WHAT IS NEEDED:
Copy out the records, word for word, starting with the line that contains "Identify the location" and going on through the line that contains "I want to click on well-number-label: 7, so", both included.

GIVEN DATA:

________________________________________

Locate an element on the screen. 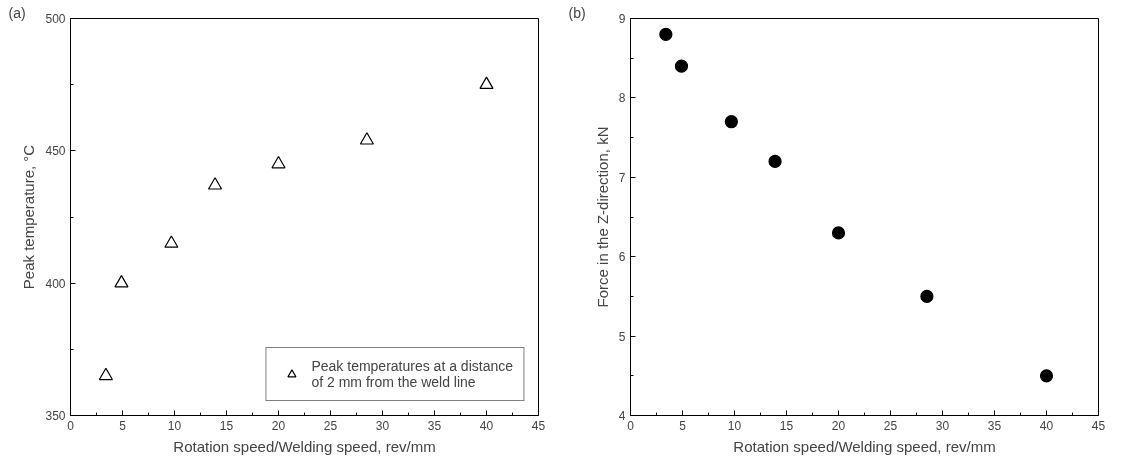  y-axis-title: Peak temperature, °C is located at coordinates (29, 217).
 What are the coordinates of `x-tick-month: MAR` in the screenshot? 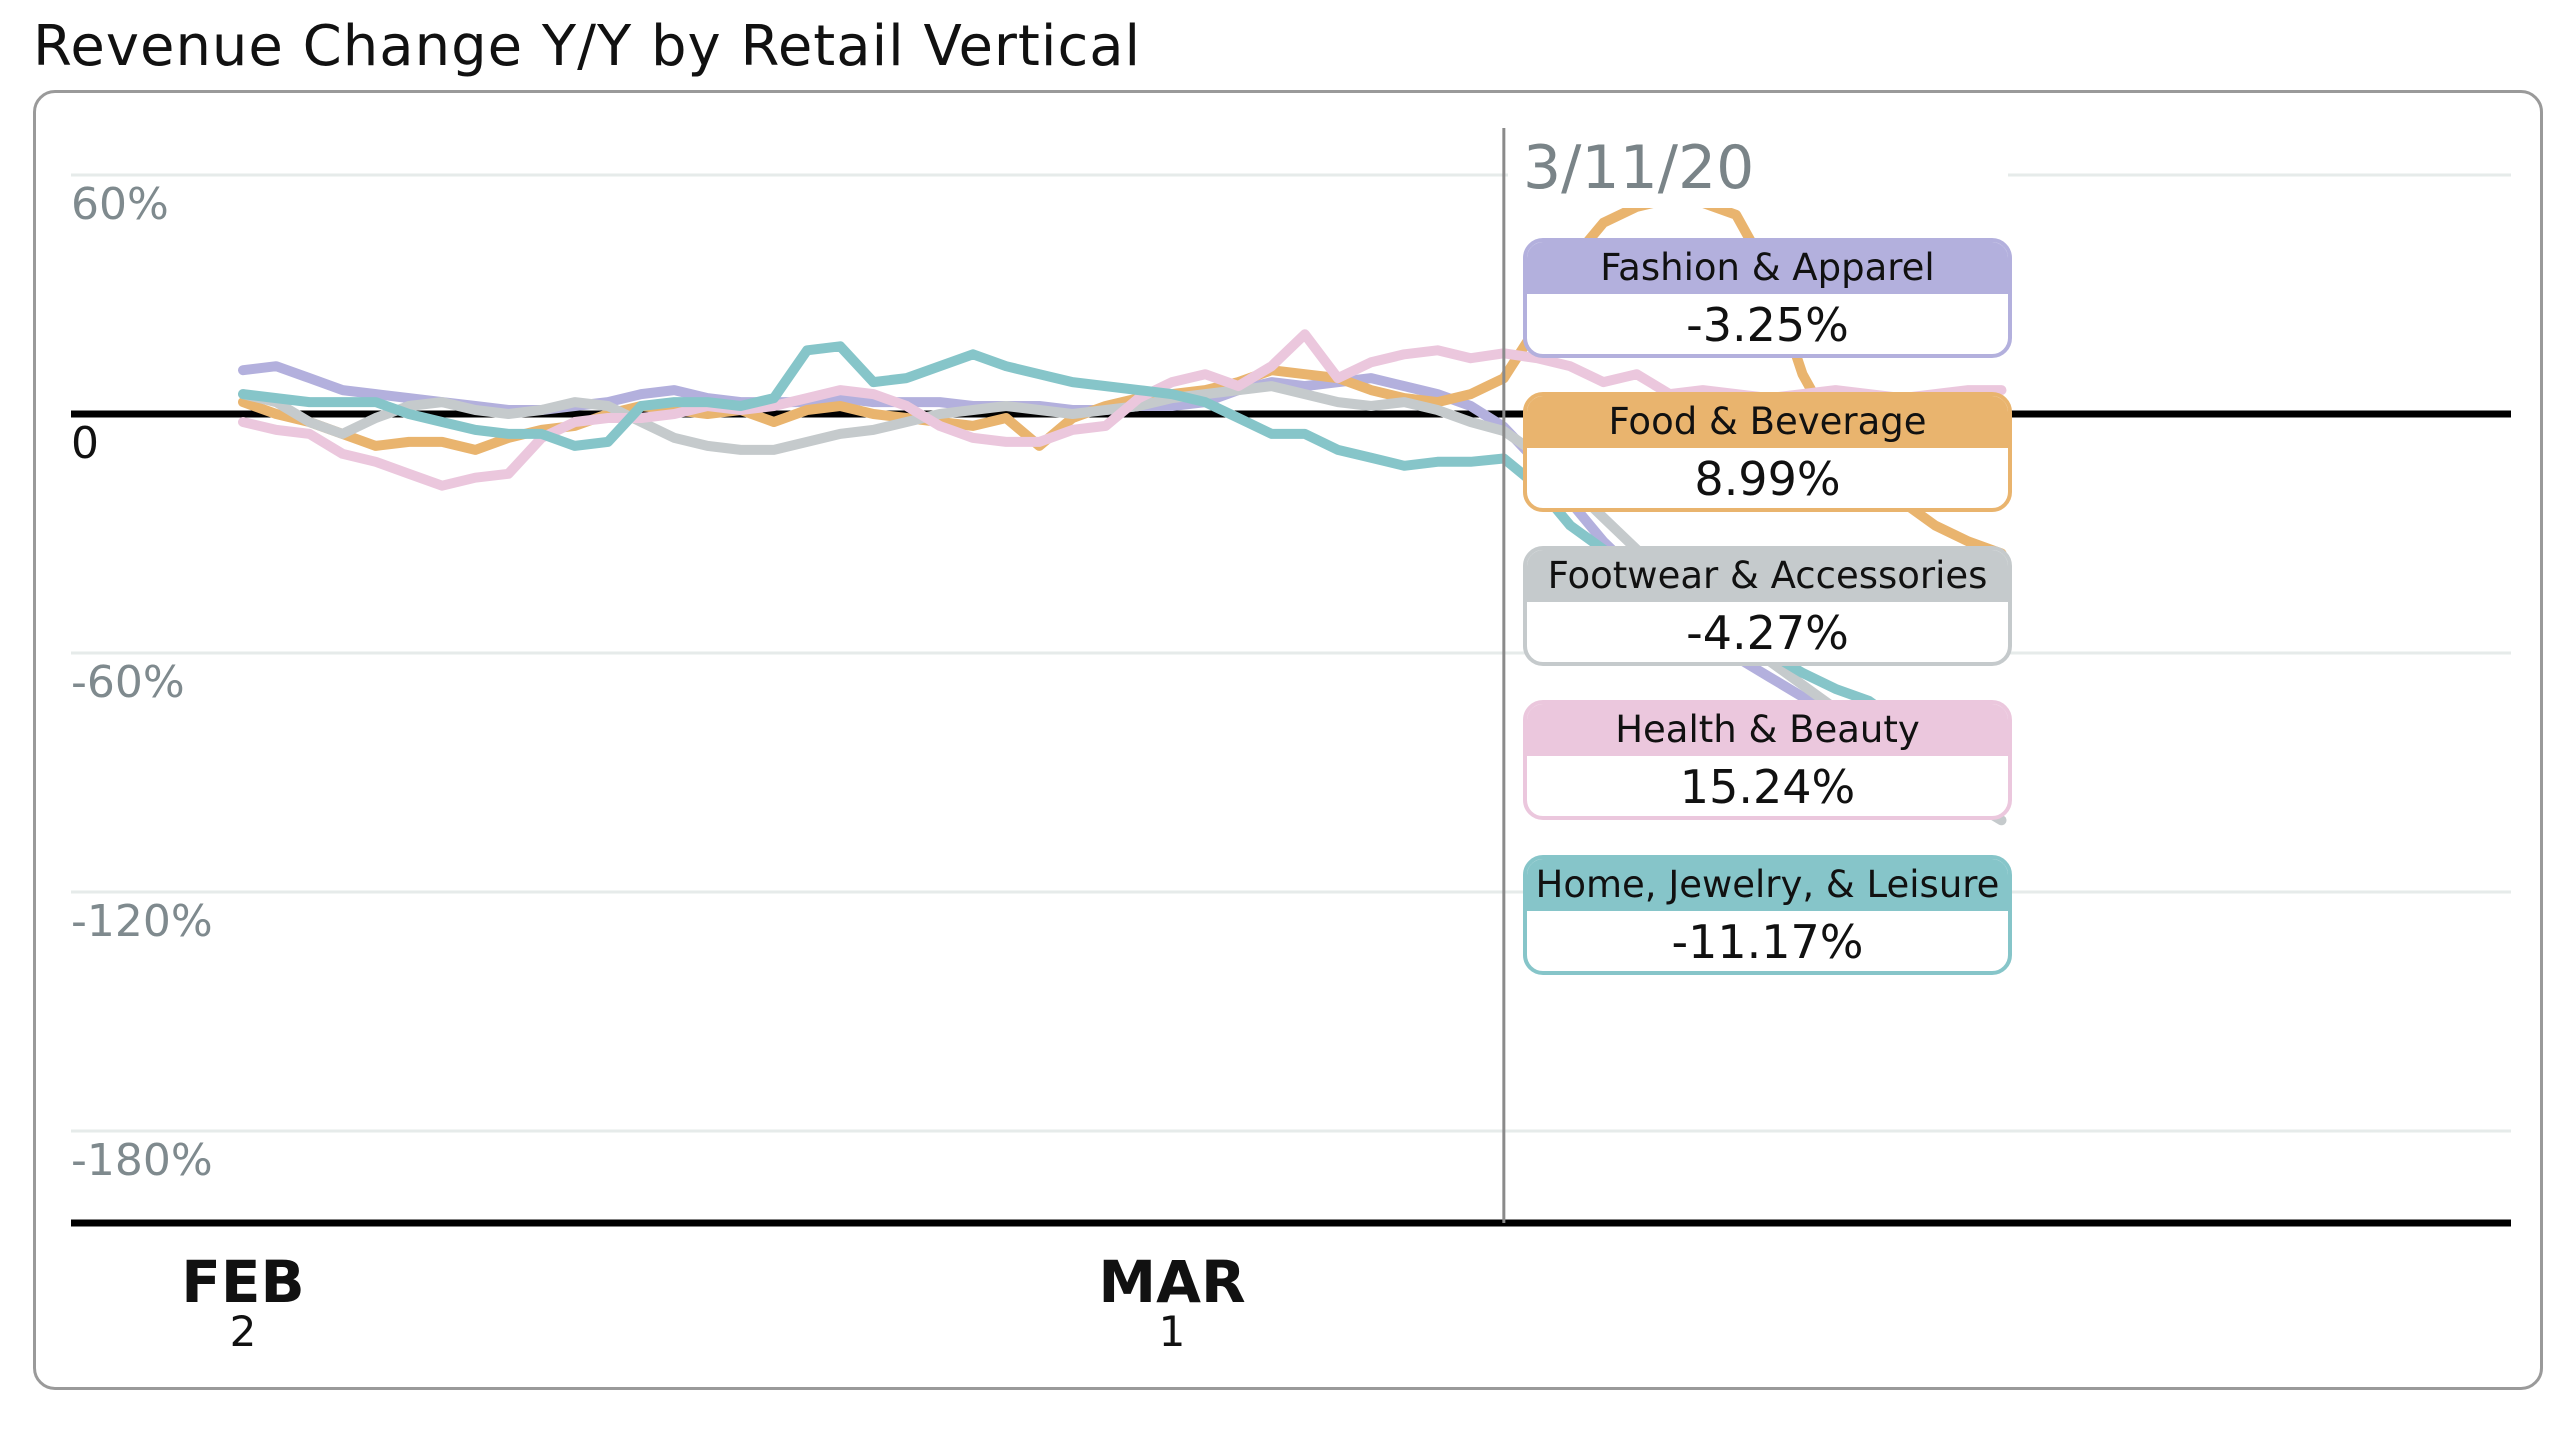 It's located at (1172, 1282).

________________________________________

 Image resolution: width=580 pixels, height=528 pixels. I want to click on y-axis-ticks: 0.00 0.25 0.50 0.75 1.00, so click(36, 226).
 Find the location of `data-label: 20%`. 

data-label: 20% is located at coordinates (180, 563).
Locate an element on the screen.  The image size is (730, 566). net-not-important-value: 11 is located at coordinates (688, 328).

________________________________________

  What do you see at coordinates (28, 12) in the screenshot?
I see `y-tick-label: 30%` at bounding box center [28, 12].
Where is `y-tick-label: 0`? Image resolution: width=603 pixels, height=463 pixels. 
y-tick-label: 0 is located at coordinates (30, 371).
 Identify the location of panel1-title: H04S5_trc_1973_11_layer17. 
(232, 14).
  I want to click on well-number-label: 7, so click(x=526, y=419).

________________________________________

EXPECTED ANSWER:
 Identify the location of panel1-title: H04S5_trc_1973_11_layer17. 
(232, 14).
  I want to click on well-number-label: 7, so click(x=526, y=419).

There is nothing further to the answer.